Quentin drops his hand from my wrist. “Penn, you’ve got a lot of growing up to do yet. Your mother forgave that man the day she married him. You’ve got to swallow your pride and face the world as it is. You just lost the woman you loved, and you feel like you’ve lost your father, too. You’ve also got a brother you never knew about. A soul brother, as it happens. That’s not the end of the world, but you want to blame all that on somebody. Well, that’s natural. But there’s plenty of blame to go around. You’ve got to be a man now.”
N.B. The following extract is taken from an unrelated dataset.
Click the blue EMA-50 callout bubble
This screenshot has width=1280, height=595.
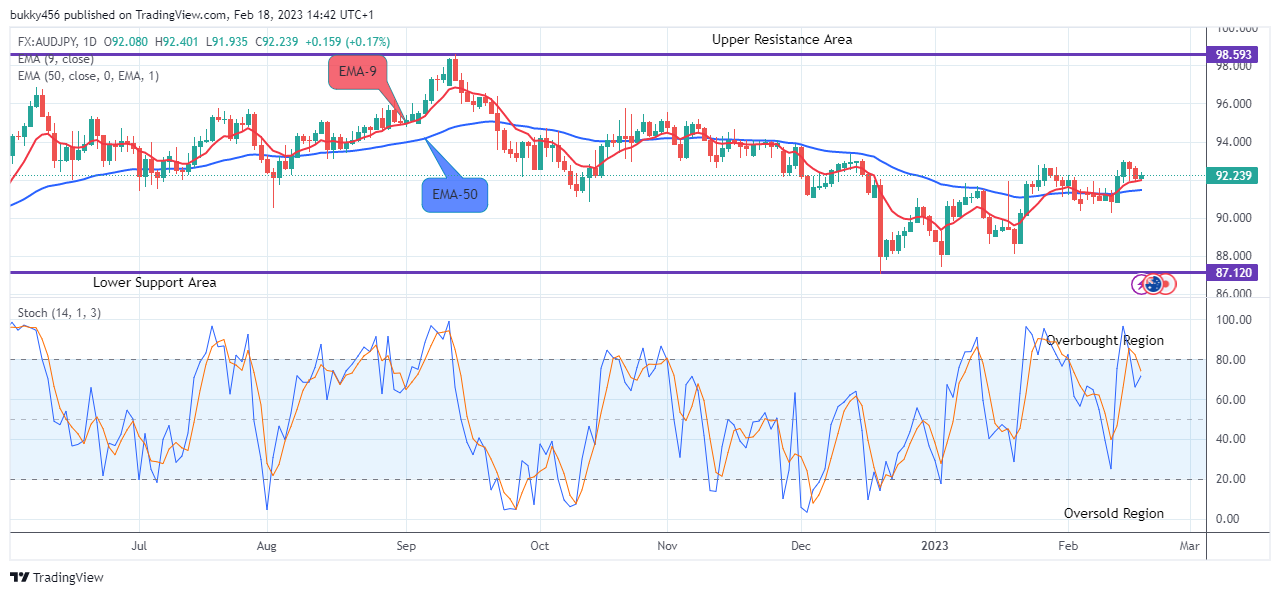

“I’m forty-five years old, Quentin.”

The old man shakes his head sadly. “Age got nothing to do with it. I know eighty-year-old men still obsessed with the slights of their youth. They wouldn’t know forgiveness if they stepped in it. You’ve got to open your heart to let the pain out. Ask any nurse, she’ll tell you. Doesn’t matter what you’re talking about. Better out than in.”

I haven’t the energy to resist Quentin’s gift for persuasion. “You know, sometimes I really do believe you spent time in jail with Martin Luther King.”

“Hell, that’s established fact. Now– Hang on.” He takes his cell phone from his coat pocket and checks it. “Doris just sent me a text message. The reporters out on the steps just left. Must have gone to get something to eat. Let’s get out while the gettin’s good.”

His whirring chair leads me to the wide swinging door monitored by a video camera. When the door buzzes open, Quentin rolls through the door like an aged black knight on a charger, ready to do battle with anyone who would obstruct us. Beyond him I see a motley crowd lining the seats against the walls, wearing clothes that look like they were snatched out of a Goodwill bin and worn directly to the jail. Half the people in the crowd are talking on cell phones, while several toddlers bound through the lobby as if playing in their own backyards.

In the midst of this chaotic scene my mother stands like a duchess at the center of a Renaissance painting. With her perfectly coiffed silver hair and sky-blue pantsuit, she clutches a purse under one arm and holds my daughter’s hands in hers. Walt Garrity stands beside them like a tired cowboy who mistakenly wandered into the painting and can’t find his way out.

Annie sees me first, and her eyes light up like diamonds in the beam of a spotlight. With no regard for the propriety so important to my mother, she shouts “Daddy!” then jerks her arm free, sprints toward me, and leaps into my arms. This barely elicits glances from the veteran visitors, but my mother raises her chin to get a better look at me. After convincing herself that I am indeed her son, she sags against Walt as though her storied strength has finally given out. Walt hooks a comforting arm around her, then raises his other hand and gives me a thumbs-up and a wide grin.